■ **The records**:
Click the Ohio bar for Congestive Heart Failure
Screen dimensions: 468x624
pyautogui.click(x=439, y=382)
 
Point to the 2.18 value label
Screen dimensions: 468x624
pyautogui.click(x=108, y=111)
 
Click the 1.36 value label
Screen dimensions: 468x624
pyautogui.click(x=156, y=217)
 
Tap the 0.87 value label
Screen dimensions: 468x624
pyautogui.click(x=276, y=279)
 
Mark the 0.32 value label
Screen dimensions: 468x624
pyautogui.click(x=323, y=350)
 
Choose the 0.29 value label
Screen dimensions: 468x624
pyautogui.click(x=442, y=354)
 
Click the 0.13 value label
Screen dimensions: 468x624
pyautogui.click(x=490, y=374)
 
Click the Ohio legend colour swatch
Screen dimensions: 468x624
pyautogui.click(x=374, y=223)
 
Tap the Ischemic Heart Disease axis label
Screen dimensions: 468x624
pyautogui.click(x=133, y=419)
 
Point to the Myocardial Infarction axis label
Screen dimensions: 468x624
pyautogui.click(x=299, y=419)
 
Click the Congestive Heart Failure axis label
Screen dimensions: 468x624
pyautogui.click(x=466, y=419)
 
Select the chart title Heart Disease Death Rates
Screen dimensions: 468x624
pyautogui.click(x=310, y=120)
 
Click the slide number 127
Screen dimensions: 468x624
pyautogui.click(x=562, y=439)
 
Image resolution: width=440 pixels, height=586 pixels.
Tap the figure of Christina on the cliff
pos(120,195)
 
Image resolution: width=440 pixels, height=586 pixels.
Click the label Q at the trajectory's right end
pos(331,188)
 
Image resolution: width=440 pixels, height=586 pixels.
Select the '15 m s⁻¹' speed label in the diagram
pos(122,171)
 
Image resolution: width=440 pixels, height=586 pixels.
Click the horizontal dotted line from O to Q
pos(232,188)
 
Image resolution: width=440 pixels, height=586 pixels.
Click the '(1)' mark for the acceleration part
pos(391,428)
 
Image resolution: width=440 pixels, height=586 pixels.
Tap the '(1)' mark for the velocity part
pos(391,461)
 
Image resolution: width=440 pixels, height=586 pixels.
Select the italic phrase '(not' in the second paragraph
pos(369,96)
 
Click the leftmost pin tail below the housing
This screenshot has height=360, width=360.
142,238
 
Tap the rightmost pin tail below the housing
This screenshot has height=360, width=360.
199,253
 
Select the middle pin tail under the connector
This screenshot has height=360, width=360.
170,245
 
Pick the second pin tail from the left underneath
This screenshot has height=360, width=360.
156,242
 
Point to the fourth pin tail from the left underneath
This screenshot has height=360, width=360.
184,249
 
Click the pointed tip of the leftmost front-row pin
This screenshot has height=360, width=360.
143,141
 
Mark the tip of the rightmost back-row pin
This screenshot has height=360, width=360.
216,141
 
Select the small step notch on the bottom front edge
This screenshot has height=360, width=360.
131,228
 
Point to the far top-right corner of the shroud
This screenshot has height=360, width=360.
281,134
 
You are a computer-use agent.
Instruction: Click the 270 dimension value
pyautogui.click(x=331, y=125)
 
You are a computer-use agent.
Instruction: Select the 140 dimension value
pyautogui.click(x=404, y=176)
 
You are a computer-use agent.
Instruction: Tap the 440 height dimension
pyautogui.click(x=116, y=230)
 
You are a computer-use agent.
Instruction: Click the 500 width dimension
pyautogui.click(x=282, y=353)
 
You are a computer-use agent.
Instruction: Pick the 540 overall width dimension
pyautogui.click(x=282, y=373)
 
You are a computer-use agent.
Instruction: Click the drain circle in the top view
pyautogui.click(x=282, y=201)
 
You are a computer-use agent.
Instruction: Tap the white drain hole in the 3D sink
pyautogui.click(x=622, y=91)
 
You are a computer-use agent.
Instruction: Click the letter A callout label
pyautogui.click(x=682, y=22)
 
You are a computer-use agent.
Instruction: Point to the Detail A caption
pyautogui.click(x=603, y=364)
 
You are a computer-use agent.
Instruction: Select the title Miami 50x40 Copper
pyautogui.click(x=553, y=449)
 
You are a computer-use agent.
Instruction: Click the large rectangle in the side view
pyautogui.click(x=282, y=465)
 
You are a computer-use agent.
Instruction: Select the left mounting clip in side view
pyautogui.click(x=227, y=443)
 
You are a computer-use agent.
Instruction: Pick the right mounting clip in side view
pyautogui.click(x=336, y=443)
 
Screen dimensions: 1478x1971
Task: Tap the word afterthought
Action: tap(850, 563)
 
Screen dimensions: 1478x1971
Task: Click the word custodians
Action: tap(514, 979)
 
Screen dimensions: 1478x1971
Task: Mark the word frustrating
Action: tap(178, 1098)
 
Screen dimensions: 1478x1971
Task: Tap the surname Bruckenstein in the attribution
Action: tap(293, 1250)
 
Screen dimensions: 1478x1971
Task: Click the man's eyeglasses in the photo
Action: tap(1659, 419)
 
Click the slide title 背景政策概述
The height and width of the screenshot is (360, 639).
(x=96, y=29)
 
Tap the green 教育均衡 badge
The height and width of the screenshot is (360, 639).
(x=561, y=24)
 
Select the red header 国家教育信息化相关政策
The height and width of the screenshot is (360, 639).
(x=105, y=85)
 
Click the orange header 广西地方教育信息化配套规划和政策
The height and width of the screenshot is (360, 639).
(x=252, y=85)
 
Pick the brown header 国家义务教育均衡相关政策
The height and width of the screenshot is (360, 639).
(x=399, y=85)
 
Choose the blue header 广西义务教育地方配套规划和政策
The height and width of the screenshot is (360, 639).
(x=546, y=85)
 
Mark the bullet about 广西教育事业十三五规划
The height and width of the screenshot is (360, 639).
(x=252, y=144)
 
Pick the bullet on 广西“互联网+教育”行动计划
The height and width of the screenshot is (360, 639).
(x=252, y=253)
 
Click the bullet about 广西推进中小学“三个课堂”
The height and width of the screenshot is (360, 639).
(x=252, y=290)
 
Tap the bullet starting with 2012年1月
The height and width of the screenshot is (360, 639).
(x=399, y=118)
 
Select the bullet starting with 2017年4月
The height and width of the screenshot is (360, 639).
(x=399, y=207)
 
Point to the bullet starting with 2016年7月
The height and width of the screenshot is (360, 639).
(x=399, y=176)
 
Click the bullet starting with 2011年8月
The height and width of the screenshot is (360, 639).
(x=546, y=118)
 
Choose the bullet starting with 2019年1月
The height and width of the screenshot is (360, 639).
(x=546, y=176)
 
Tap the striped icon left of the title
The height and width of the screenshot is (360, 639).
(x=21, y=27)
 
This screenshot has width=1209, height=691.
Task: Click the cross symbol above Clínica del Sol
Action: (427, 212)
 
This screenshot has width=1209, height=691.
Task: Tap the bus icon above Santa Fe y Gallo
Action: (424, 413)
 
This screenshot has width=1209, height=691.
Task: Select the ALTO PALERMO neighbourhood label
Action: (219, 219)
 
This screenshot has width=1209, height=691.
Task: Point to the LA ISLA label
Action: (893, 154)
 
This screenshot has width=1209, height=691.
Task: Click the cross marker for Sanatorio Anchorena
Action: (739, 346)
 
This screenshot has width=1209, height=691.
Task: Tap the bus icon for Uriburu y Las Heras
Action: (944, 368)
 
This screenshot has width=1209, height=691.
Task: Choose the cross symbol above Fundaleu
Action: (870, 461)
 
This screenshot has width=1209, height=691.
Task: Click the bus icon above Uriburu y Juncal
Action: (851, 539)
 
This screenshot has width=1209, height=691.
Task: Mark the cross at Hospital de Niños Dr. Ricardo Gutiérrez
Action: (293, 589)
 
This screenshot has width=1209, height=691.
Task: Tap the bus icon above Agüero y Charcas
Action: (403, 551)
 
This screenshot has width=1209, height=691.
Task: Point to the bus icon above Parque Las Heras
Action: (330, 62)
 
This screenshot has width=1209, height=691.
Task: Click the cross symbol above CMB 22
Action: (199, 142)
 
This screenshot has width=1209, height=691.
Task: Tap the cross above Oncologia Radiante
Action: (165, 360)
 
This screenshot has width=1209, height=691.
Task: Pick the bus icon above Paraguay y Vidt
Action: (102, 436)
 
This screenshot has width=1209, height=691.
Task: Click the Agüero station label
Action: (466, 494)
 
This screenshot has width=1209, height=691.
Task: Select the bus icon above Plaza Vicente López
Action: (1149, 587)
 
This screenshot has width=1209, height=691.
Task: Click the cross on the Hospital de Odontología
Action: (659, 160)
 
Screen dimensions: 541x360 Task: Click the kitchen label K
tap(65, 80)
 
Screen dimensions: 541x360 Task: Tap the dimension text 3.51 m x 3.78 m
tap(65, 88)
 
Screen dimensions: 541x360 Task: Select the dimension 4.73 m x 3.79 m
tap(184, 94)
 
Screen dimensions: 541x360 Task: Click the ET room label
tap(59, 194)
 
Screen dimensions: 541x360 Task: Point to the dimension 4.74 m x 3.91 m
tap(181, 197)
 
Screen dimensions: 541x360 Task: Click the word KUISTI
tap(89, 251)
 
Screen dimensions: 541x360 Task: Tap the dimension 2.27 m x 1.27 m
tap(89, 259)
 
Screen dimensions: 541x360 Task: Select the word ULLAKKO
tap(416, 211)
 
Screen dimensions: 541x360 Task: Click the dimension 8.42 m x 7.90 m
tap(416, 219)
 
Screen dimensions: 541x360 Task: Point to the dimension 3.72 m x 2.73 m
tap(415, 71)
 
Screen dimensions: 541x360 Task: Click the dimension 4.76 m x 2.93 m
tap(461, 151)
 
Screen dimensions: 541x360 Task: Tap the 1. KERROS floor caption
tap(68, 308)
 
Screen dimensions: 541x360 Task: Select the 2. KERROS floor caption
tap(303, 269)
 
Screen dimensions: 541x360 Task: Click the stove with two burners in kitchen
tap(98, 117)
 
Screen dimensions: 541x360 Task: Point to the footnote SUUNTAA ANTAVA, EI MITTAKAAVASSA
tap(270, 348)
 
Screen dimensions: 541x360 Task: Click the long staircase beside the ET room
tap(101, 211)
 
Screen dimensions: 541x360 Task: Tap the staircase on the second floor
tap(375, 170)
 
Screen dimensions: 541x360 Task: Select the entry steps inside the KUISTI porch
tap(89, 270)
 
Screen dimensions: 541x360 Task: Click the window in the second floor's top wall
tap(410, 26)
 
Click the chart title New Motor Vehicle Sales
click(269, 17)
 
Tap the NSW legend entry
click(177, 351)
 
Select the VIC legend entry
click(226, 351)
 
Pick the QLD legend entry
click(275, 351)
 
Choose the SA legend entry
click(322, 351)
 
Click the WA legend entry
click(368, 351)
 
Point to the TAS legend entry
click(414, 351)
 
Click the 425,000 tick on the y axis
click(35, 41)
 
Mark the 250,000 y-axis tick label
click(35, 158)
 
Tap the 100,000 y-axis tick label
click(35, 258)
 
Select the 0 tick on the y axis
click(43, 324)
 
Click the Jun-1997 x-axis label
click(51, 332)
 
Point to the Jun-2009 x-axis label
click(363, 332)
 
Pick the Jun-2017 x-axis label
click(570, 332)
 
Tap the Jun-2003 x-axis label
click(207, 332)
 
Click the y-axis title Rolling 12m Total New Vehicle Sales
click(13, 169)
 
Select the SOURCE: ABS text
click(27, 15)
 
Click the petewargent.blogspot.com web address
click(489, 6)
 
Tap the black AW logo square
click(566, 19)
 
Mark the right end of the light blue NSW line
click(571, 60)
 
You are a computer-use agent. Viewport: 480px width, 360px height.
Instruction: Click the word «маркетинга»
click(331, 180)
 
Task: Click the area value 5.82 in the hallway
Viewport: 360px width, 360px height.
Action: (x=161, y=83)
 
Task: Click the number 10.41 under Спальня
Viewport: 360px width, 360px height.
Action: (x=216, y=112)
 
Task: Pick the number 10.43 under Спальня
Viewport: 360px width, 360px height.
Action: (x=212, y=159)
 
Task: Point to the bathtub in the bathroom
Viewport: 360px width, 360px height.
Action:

■ **What to do**:
Give as a JSON list of strings, one string per line, the lines of the entries starting at the line that contains "Mark the right end of the light blue NSW line" and ending at the last line of the entries, omitting blank lines.

■ **Final result**:
[
  "Mark the right end of the light blue NSW line",
  "click(571, 60)",
  "You are a computer-use agent. Viewport: 480px width, 360px height.",
  "Instruction: Click the word «маркетинга»",
  "click(331, 180)",
  "Task: Click the area value 5.82 in the hallway",
  "Viewport: 360px width, 360px height.",
  "Action: (x=161, y=83)",
  "Task: Click the number 10.41 under Спальня",
  "Viewport: 360px width, 360px height.",
  "Action: (x=216, y=112)",
  "Task: Pick the number 10.43 under Спальня",
  "Viewport: 360px width, 360px height.",
  "Action: (x=212, y=159)",
  "Task: Point to the bathtub in the bathroom",
  "Viewport: 360px width, 360px height.",
  "Action:"
]